Позади послышался голос Джераче.

— Это все генерал, — проговорил он. — Это он распорядился оставить Кардахату.

Кто-то крикнул:

— Генерал нас предал!

Альдо Пульизи не мог оторвать глаз от горной тропы, кишмя кишевшей солдатами и машинами. «Через несколько часов, а может быть и минут, его тоже позовут к полевому телефону, и он, капитан Альдо Пульизи, наверняка тоже получит приказ спускаться со своими артиллеристами в город.
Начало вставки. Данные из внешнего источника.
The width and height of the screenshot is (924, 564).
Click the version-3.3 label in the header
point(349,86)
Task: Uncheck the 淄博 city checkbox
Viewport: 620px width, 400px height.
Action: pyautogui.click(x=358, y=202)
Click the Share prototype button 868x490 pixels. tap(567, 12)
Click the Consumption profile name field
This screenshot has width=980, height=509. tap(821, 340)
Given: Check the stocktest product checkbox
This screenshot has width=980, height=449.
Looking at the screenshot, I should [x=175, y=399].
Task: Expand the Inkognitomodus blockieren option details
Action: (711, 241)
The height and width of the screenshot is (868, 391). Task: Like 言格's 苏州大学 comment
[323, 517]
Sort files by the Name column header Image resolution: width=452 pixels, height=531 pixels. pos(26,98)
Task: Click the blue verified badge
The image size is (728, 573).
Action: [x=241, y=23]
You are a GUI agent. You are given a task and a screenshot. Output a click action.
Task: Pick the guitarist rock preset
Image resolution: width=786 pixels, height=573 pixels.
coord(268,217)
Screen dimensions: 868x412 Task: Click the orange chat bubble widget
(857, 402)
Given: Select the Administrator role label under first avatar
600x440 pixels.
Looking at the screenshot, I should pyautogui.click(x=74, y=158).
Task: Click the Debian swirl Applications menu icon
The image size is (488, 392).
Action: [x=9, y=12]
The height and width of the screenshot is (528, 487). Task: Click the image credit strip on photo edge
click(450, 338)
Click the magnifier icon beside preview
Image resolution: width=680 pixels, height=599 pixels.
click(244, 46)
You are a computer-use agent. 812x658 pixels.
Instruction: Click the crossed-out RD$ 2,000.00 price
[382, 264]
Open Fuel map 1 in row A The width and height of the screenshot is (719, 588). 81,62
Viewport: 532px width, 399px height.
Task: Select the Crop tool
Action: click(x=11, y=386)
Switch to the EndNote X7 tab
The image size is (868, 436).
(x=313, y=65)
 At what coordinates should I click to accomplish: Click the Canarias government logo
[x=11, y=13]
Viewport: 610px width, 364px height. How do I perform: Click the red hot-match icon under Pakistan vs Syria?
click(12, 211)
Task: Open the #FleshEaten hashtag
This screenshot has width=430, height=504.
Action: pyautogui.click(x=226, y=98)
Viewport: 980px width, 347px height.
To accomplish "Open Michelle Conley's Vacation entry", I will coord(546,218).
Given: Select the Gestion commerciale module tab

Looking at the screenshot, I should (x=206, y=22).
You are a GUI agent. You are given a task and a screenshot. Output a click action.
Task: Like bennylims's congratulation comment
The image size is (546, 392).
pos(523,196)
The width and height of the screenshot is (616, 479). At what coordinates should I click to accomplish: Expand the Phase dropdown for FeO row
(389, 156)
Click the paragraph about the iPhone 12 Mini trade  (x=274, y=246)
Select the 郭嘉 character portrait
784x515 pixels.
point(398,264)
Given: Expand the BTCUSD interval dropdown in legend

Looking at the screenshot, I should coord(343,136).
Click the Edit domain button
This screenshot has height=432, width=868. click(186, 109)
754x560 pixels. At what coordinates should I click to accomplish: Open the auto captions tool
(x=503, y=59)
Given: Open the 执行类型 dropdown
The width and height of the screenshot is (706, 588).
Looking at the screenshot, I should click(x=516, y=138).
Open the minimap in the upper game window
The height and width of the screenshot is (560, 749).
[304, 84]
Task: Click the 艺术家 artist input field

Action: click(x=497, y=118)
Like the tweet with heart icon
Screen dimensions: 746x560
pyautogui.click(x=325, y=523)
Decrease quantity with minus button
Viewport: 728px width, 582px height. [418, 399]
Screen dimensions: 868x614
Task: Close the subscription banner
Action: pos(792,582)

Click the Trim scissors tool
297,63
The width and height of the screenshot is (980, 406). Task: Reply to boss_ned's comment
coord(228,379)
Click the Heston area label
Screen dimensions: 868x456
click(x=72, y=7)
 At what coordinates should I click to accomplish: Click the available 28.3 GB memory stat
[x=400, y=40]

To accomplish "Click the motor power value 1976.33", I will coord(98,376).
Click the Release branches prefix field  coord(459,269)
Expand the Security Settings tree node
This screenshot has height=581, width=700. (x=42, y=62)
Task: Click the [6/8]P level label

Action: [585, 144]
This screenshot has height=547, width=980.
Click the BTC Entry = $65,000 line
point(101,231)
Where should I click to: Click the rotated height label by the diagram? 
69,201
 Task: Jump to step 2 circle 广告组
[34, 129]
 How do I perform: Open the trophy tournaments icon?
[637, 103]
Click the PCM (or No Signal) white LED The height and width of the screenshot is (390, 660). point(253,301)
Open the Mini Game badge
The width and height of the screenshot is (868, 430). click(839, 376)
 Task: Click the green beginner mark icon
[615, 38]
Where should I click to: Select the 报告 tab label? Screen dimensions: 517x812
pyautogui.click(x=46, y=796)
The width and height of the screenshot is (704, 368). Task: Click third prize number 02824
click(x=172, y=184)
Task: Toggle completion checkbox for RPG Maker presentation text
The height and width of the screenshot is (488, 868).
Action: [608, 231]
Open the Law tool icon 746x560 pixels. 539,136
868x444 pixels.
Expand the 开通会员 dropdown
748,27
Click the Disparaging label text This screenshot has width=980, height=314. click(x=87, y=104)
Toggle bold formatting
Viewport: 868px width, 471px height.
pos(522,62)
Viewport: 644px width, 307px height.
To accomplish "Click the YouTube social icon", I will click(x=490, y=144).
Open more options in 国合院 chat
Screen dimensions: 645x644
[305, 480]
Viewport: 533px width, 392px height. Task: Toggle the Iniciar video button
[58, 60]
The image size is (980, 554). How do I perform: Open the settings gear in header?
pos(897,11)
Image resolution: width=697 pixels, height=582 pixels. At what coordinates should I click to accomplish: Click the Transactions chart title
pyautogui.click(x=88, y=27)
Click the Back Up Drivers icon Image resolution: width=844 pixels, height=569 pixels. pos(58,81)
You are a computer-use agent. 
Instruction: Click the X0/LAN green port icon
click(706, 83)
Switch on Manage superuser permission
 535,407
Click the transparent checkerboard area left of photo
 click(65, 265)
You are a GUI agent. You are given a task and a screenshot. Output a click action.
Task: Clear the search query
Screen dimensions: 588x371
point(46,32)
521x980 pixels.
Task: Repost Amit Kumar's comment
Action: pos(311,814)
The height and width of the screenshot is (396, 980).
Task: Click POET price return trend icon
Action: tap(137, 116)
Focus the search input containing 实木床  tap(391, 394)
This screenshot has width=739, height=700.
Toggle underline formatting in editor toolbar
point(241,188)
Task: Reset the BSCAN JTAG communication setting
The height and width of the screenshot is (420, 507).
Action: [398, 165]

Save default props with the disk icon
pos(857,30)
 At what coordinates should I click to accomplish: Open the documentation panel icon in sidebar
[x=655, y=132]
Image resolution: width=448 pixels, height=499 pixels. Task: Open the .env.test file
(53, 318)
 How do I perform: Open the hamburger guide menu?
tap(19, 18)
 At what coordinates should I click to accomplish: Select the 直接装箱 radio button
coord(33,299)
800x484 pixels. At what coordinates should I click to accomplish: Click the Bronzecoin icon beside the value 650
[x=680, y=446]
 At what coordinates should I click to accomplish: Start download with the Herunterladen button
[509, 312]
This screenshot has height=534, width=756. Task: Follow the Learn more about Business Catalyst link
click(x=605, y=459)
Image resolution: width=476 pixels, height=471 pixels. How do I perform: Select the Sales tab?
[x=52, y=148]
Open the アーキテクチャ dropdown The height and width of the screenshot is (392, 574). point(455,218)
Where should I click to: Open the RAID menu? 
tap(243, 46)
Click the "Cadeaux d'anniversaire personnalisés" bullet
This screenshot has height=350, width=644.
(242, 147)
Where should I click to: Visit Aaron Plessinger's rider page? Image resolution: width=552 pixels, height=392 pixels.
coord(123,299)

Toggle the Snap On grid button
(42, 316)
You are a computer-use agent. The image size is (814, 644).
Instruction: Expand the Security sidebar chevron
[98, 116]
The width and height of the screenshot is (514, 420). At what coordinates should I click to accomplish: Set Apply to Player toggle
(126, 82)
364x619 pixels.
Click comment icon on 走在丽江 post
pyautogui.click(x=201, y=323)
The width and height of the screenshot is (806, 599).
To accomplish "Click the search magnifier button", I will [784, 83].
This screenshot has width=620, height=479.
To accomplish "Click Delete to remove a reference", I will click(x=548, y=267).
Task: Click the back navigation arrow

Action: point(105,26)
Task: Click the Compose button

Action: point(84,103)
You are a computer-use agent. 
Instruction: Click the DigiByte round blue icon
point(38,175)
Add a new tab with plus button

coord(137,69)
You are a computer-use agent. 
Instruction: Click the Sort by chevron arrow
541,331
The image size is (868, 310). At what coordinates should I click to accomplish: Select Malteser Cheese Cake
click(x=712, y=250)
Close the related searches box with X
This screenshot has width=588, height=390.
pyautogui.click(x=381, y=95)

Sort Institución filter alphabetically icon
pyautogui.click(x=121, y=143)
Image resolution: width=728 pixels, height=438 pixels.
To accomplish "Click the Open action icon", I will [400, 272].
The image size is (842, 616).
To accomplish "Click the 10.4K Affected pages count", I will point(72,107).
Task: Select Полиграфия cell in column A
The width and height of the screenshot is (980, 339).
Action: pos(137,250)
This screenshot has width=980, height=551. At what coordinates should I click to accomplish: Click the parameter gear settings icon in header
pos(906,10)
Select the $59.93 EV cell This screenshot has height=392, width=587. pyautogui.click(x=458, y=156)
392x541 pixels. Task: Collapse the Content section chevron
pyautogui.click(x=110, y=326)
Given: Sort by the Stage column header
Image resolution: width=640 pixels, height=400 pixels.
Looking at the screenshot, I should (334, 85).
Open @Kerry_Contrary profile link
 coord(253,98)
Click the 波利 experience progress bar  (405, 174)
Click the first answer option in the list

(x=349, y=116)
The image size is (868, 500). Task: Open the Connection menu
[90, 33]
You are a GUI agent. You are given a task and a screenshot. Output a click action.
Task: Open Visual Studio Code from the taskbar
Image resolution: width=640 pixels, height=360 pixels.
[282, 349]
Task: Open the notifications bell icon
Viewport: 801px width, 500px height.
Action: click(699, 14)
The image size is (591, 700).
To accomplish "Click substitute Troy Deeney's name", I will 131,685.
А завтра в одиннадцать ноль-ноль пехотинцы и артиллеристы дивизии «Аккуи» с развевающимися знаменами выстроятся в каре на площади Валианос и под музыку и аплодисменты многочисленной публики сдадутся немцам. Какой смысл во всем этом?»

Но ответить он пока не мог. Ему все еще не удавалось восстановить в памяти голос Амалии: в ушах по-прежнему звучал голос Катерины. «Он будет ждать приказа командования. Скорее бы дошла до них очередь. Чем сидеть здесь и ждать, лучше уж спуститься в долину до наступления темноты».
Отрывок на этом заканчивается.